Single-cell transcriptomics and multimodal molecular profiling revealed the oncogenesis and tumor microenvironment of cardiac myxoma
摘要
This study investigates the distinct cellular composition of cardiac myxoma (CM), the pathways underlying its origin, and the mechanisms driving the development of diverse tumor morphologies. A comprehensive single-cell RNA sequencing (scRNA-seq) analysis was performed on five CM tissue samples and five normal atrial septum samples, encompassing the construction of a CM cell atlas, cell differentiation trajectory reconstruction, cell-cell interaction prediction, identification of cluster-specific transcription factor regulons, and assessment of tumor cell heterogeneity. Validation of scRNA-seq results was conducted through hematoxylin-eosin staining, multiplex immunofluorescence, cellular experiments, and a public database.
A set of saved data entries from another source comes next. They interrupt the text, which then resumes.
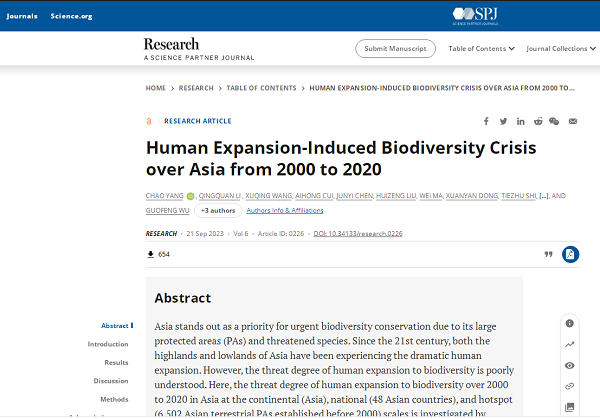This screenshot has height=419, width=600.
Task: Navigate to the Results section
Action: tap(116, 362)
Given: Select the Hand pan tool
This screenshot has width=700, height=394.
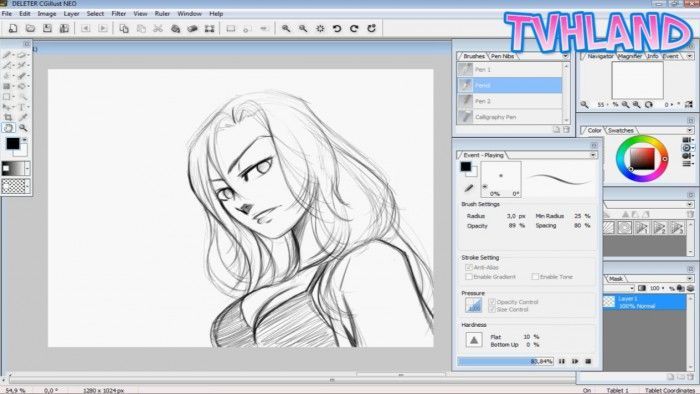Looking at the screenshot, I should click(8, 128).
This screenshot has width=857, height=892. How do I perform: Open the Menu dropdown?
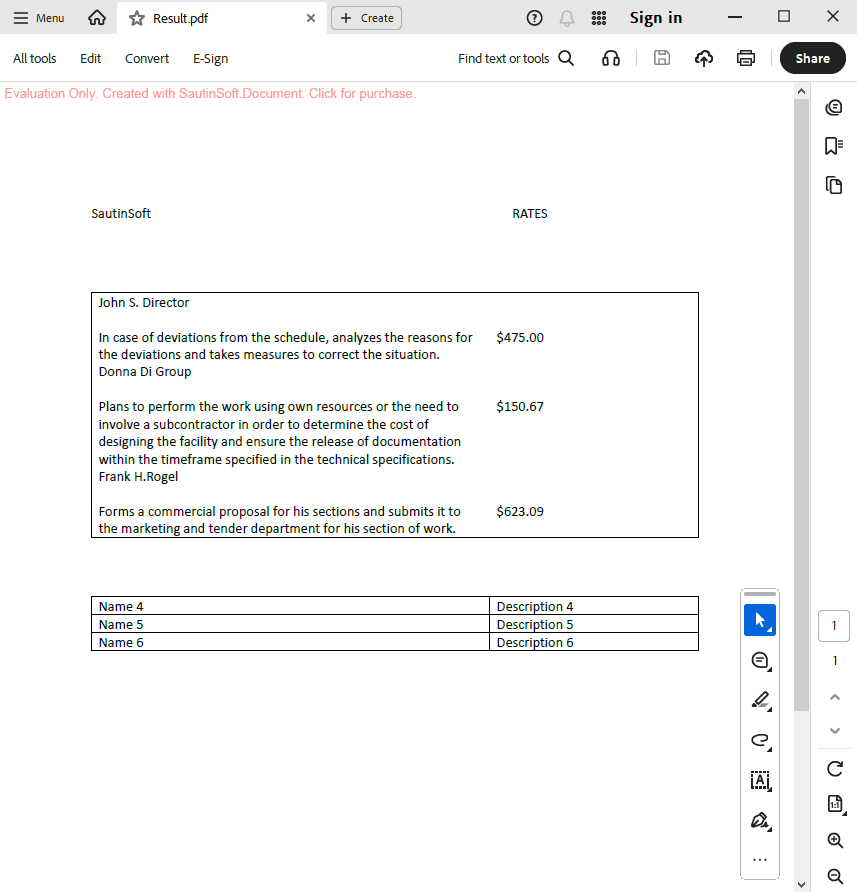tap(38, 17)
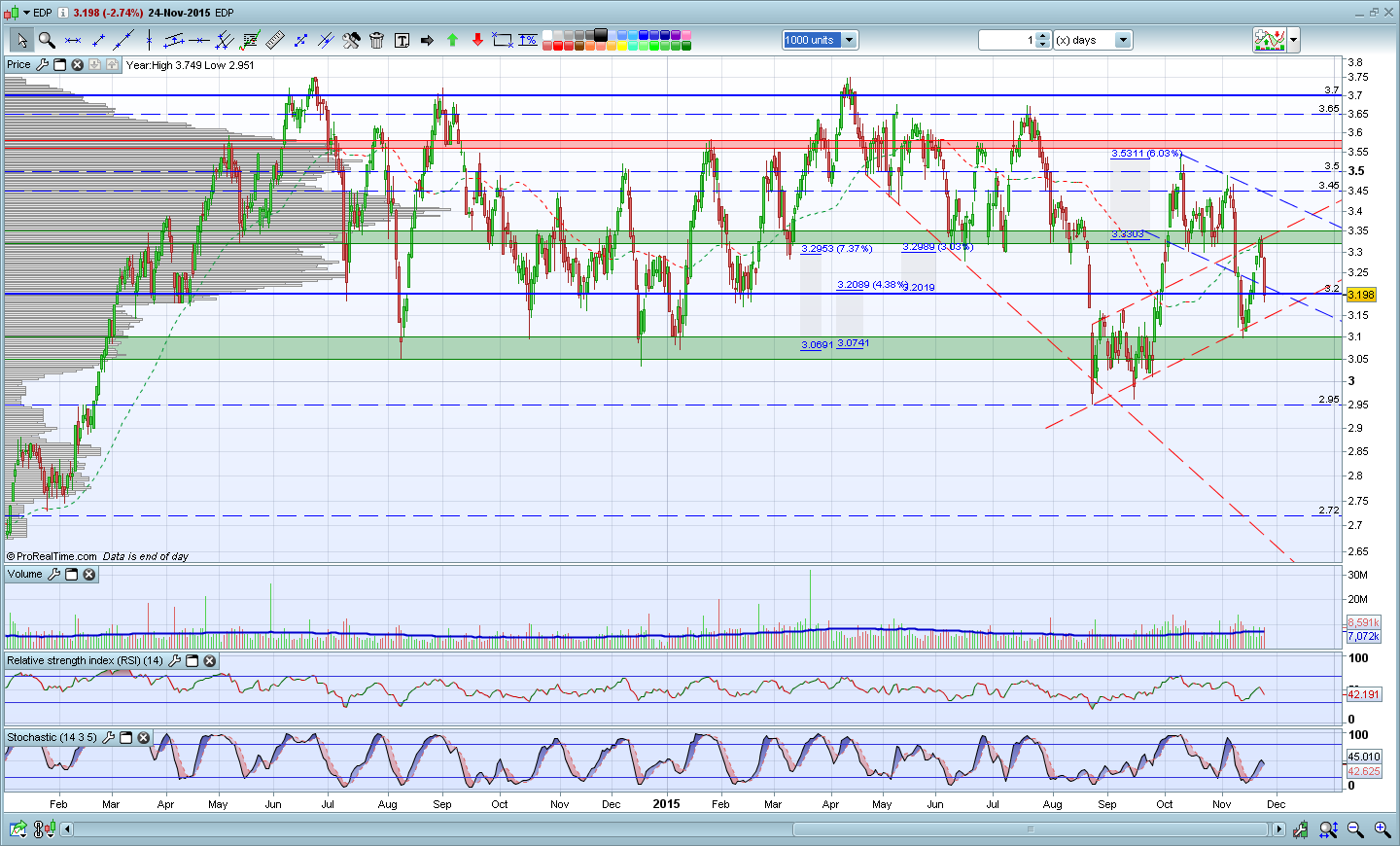Maximize the Stochastic indicator panel
Image resolution: width=1400 pixels, height=846 pixels.
tap(125, 738)
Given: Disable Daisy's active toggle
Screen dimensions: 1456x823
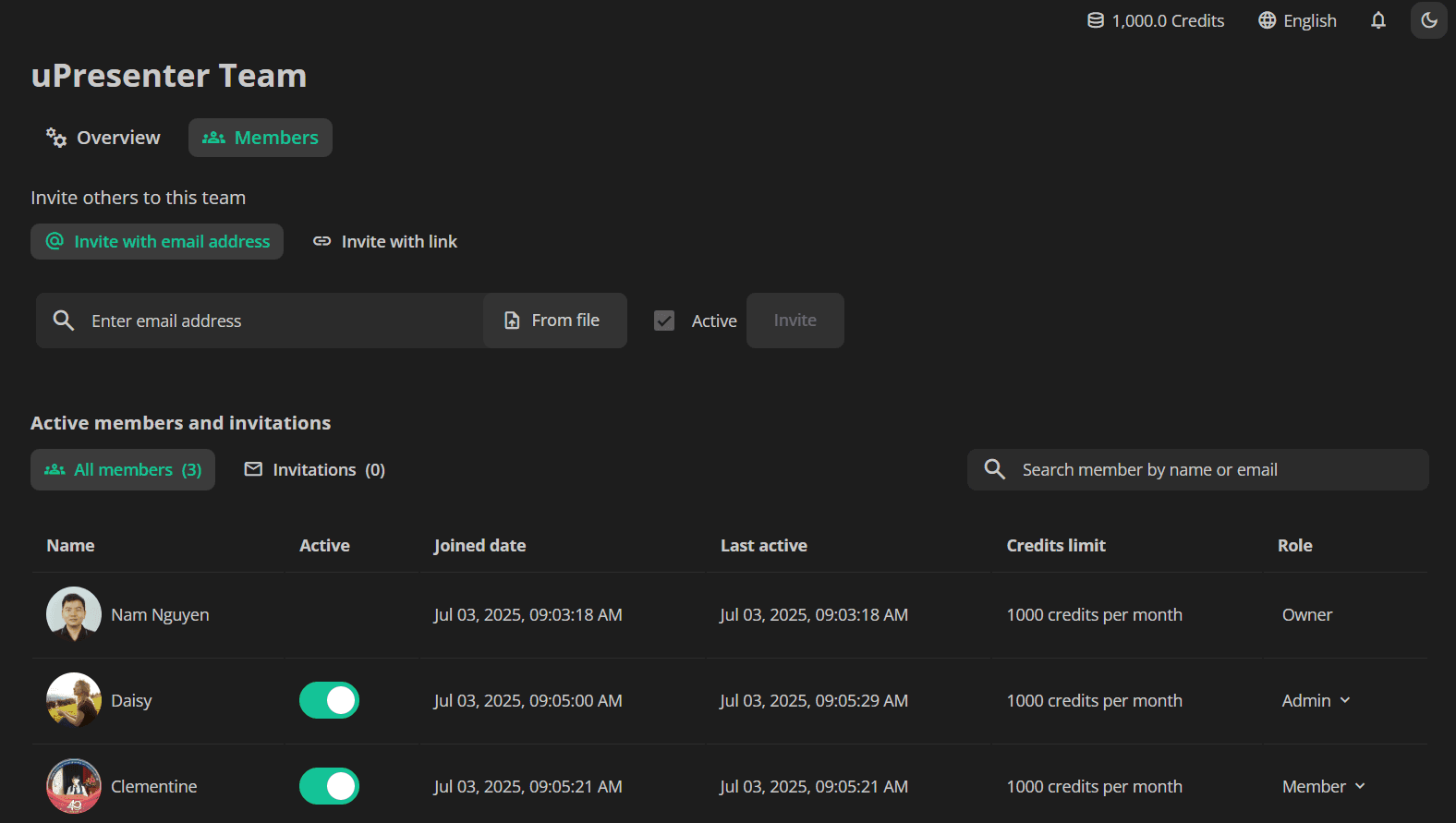Looking at the screenshot, I should (x=329, y=700).
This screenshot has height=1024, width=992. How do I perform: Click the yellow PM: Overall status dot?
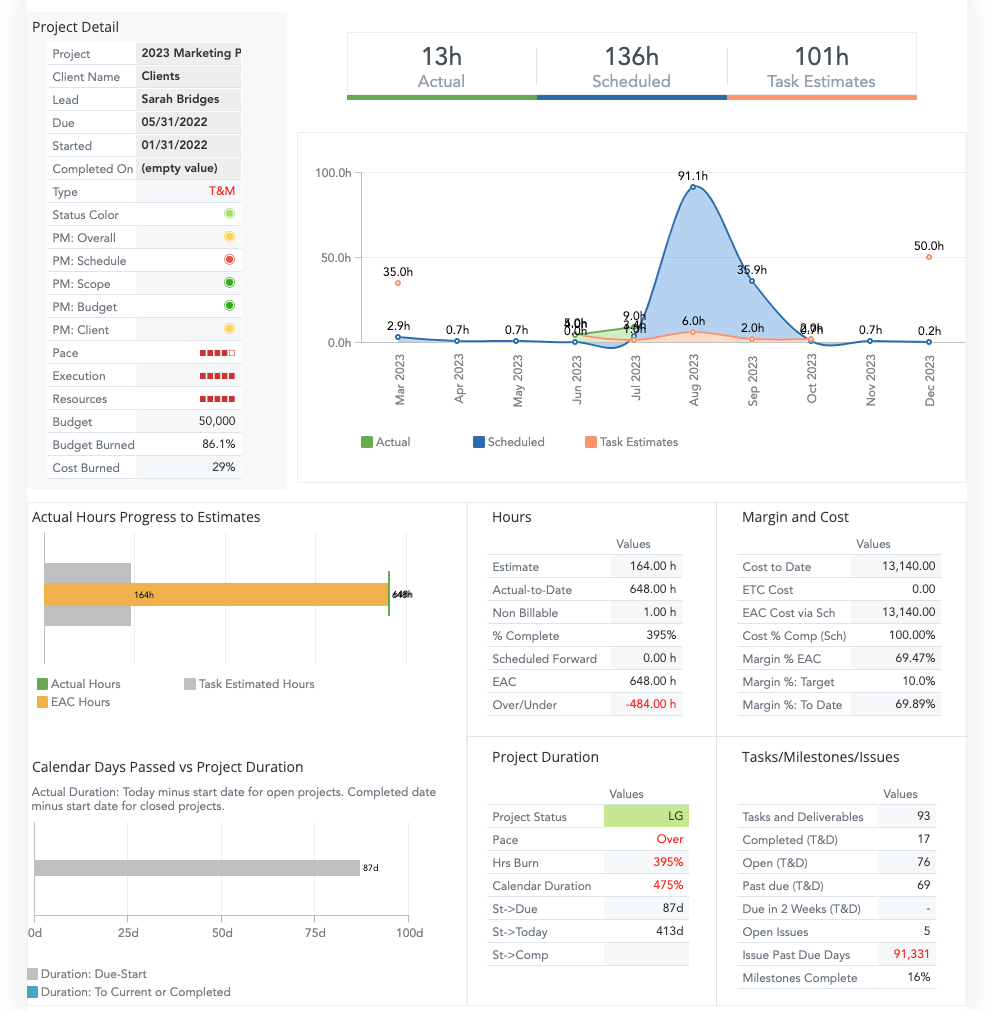coord(229,237)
This study profiled a total of 86,741 cells and identified 13 distinct cell sub-populations based on gene expression. Mesenchymal cells predominated in CM tissues, with high expression of calretinin. Findings from scRNA-seq analysis demonstrated that cardiac endothelial cells undergo endothelial-to-mesenchymal transition (EndoMT), giving rise to mesenchymal-like CM cells. Moreover, hematoxylin-eosin staining and multiplex immunofluorescence revealed variations in the subtypes and functions of tumor-associated fibroblasts and mural cells across different CM morphologies (lobulated and villous). This study demonstrated that CM cells exhibit mesenchymal-like characteristics and their origin is linked to the EndoMT of cardiac endothelial cells. The subtypes of tumor-associated fibroblasts and mural cells contribute to the morphological diversity of CM.